* _Task statement_: Check each line of the listing for the string "agent", then state how many lines have it. Only the number is wanted.

* _Supplied records_:
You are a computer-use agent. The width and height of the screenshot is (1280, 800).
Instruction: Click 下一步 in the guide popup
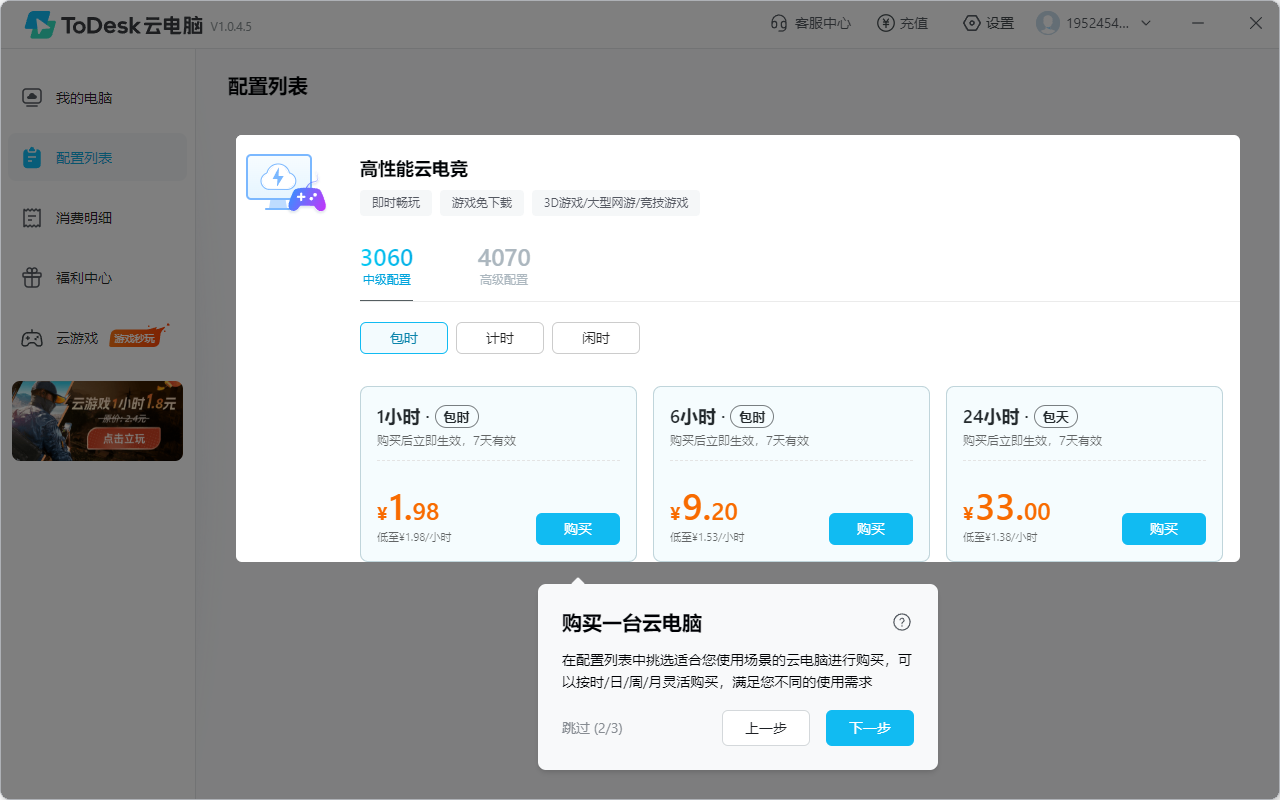coord(869,728)
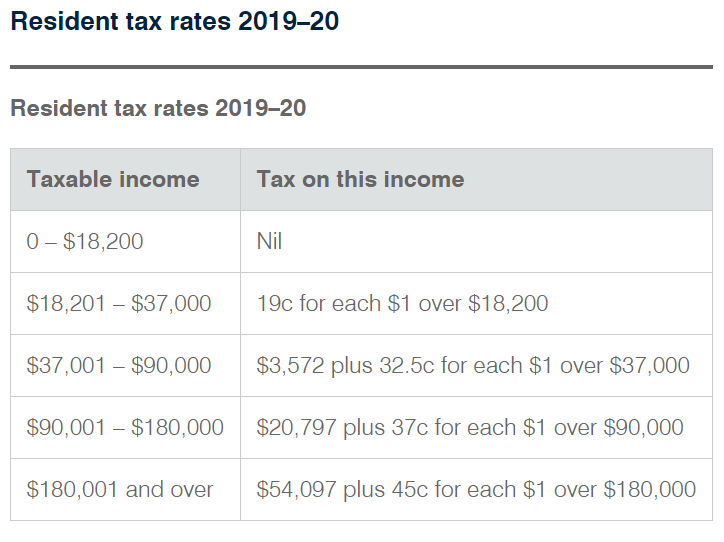Viewport: 724px width, 542px height.
Task: Select the $180,001 and over cell
Action: tap(126, 489)
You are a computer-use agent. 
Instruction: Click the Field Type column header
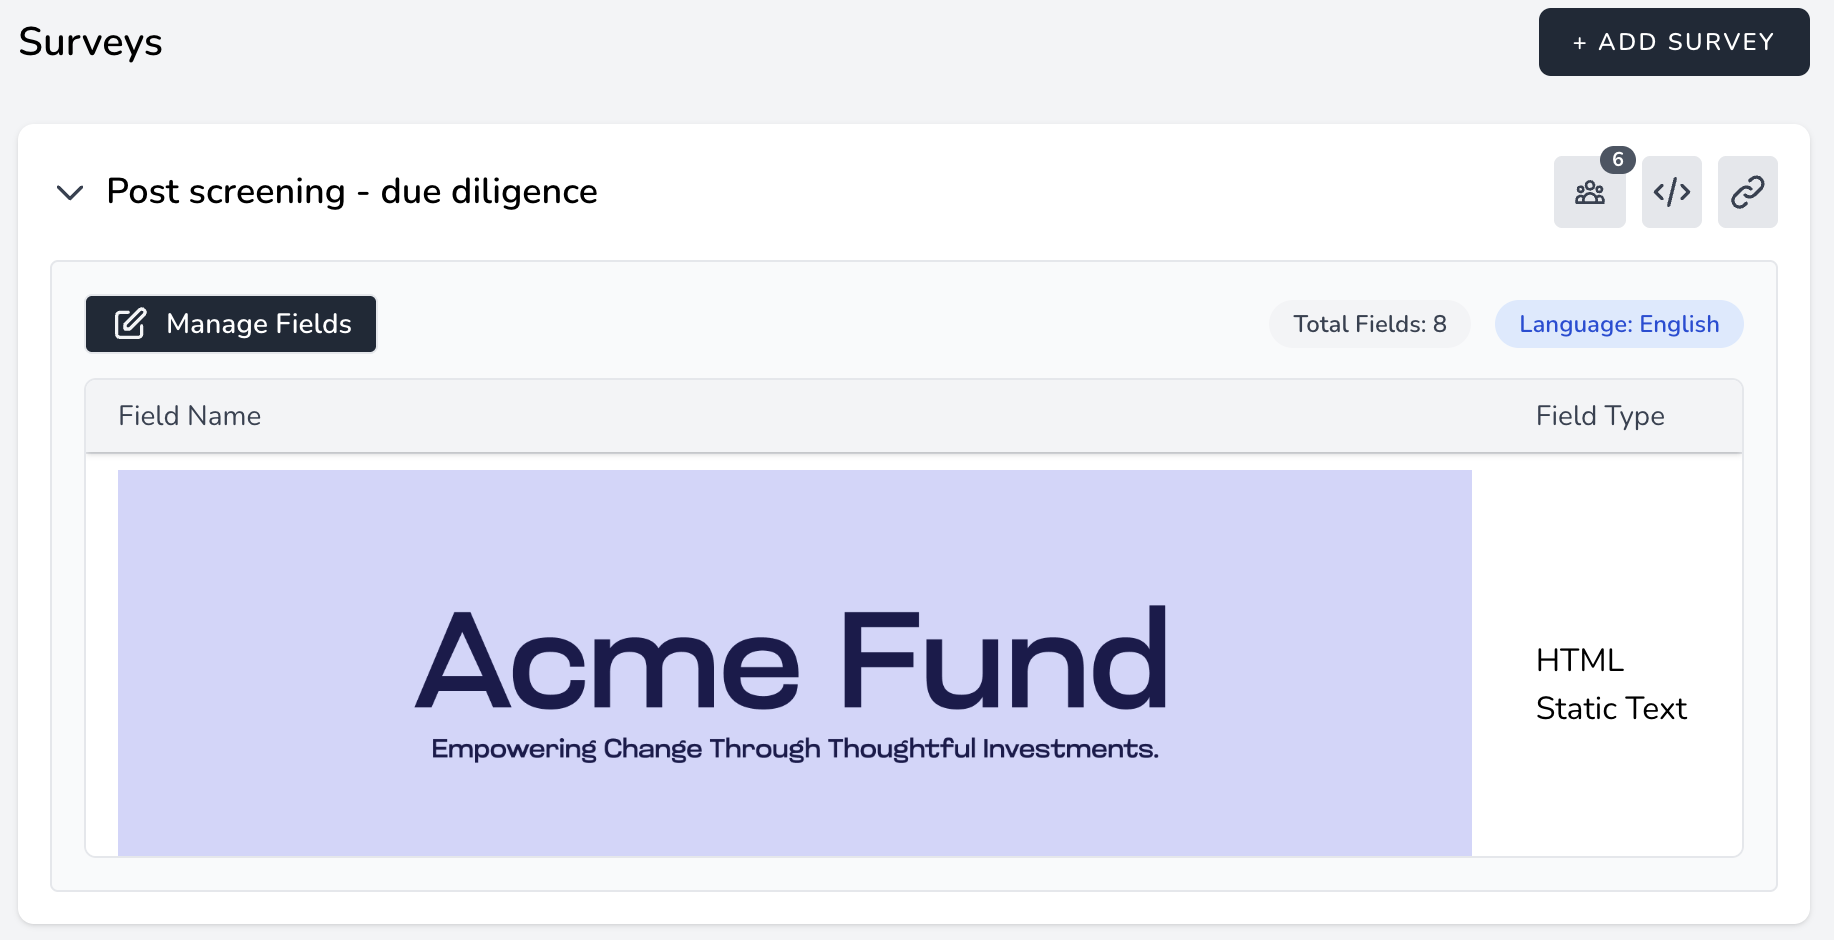tap(1600, 416)
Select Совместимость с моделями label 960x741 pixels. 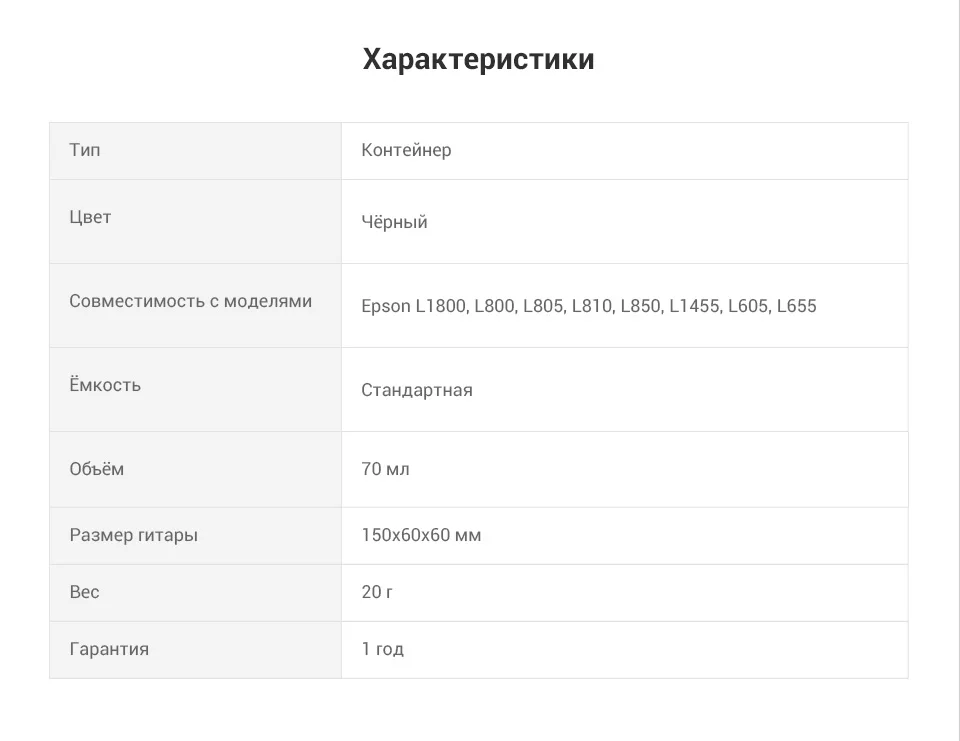[190, 301]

* _Answer for this exercise_: 2